↓↓↓
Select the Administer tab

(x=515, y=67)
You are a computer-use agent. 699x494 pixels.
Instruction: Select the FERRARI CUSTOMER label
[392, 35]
↑↑↑
* **Task brief**
Retype the records, line for line.

* **Response to this task**
Select the Administer tab

(x=515, y=67)
You are a computer-use agent. 699x494 pixels.
Instruction: Select the FERRARI CUSTOMER label
[392, 35]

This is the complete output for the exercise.